§ 本文:

+++++

今回のブログは、メキシコの妊婦集団における幼少期の急性白血病(AL)と食事パターンを調べた初の研究をまとめてみたい。
小児がんはメキシコの5~14歳の小児の死因の第1位であり、中でも乳幼児に最も多いがんは急性白血病(AL)。ALの病因はいまだにほぼ不明だが、一方で子宮内で早期に発生するイニシエーションイベントである遺伝子転座が、小児AL患者にかなりの割合で存在することが示されている。
この所見は、母親の食事など胎児環境における潜在的危険因子を調べる必要性を強調している。食事は、胎児におけるDNAメチル化、ヒストン修飾、ノンコーディングRNAなどのエピジェネティックな過程に関与するかのうせいがあり、癌を予防、あるいは癌につながる負の効果をもたらす可能性がある。
しかし、母親の食事パターンと小児白血病に関するエビデンスはない。
リンクの研究は、妊娠中の母親の食事パターンとメキシコ乳児における急性白血病リスクとの関連を評価した初の研究。
結果
様々な食品群をバランスよく摂取し、野菜の摂取量が多い “バランス&野菜リッチ “パターンは、“高乳製品&穀類 “パターンと比較して急性白血病と負の相関を示した。
女児を出産し、妊娠中に健康的な食事パターンを守っていた母親は、男児を出産した母親と比較して子供がALを発症する確率が有意に低いことが観察された。

+++++

§ 作業指示: 妊娠中の食事パターンと小児急性白血病を扱った本文を、最後の文の後から書き進めてください。 この一覧は本文の内容とは関係がありません。

+++++

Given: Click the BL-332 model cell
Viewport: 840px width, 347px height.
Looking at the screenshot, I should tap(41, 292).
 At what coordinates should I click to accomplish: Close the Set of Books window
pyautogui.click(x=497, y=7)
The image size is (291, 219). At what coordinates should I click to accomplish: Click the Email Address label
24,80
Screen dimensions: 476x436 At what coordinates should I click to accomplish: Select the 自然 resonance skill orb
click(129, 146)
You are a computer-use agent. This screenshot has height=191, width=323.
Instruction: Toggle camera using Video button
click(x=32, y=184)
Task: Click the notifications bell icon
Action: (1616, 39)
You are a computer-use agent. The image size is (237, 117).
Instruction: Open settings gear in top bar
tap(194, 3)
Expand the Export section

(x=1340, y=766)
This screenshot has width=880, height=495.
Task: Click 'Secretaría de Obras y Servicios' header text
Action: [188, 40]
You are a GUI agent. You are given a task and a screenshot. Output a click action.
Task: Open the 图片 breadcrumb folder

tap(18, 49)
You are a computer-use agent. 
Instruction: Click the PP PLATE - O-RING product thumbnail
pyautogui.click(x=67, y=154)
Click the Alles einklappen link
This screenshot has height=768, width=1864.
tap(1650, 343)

+++++

§ 最終回答:
Maternal dietary patterns and acute leukemia in infants: results from a case control study in Mexico
・果物、野菜、アリウム、豆類の摂取量が多く、精製糖質や穀類摂取量が少ないことを特徴とする”バランス&野菜リッチ “パターンは、女児においてのみALと有意に逆相関していた。
・対照的に、飽和脂肪と穀類を特徴とするパターンとALの間には正の相関が認められたが有意ではなかった。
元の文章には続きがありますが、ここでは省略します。